A Secretaria Estadual de Educação está trabalhando para compensar os gastos que os professores da rede pública de ensino estão tendo para lecionar de casa, por plataforma on-line. Foi o que a pasta informou ao ser questionada pela coluna sobre essa reclamação dos educadores.

A categoria criticou a decisão do governo fluminense de suspender temporariamente o pagamento de alguns benefícios, como auxílio-transporte, por exemplo, enquanto durar o trabalho remoto de servidores.

O Sindicato dos Profissionais de Educação (Sepe) pontuou que os professores estão sendo obrigados a arcar com os custos de serviços de internet para lecionar durante a pandemia.

Uma das soluções apontadas pela secretaria para esse problema é um projeto de lei que tramita na Alerj.
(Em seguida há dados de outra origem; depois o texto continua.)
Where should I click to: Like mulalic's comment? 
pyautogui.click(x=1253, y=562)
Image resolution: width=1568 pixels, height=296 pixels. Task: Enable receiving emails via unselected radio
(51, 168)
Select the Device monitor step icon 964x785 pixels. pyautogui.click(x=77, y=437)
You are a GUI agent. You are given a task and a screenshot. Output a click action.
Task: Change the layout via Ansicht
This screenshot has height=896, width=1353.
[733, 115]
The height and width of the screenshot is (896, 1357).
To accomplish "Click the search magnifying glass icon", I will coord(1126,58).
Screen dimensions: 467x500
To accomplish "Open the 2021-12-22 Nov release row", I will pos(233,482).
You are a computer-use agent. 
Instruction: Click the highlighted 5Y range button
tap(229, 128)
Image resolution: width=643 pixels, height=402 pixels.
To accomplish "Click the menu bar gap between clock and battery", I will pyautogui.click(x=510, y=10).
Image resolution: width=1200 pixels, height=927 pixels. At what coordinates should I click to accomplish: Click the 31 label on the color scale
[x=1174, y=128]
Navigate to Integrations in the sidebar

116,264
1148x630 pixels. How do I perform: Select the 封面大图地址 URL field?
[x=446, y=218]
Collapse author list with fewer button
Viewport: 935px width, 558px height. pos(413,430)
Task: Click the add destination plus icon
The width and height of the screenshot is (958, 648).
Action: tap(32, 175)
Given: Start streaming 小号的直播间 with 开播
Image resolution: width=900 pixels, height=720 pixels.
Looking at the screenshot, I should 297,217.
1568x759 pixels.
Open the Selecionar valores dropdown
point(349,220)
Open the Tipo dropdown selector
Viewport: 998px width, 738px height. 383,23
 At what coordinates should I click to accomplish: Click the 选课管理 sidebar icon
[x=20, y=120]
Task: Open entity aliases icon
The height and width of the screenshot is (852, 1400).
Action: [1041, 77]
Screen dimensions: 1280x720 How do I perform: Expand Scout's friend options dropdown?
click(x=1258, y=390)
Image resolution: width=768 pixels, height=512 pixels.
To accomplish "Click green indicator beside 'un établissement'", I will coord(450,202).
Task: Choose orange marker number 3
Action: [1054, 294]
Proposto por Sergio Fernandes (PDT), o texto busca ressarcir professores pelos gastos adicionais (com internet e equipamentos, por exemplo) durante o período de ensino remoto.

“A secretaria pagará todo o ressarcimento que esta lei determinar, assim que for aprovada e sancionada”, informou.

Além disso, a pasta garantiu que distribuirá, nos próximos dias, chips com dados de internet para todos os alunos, professores e diretores que estão estudando e trabalhando por meio da plataforma ‘Google Classroom’.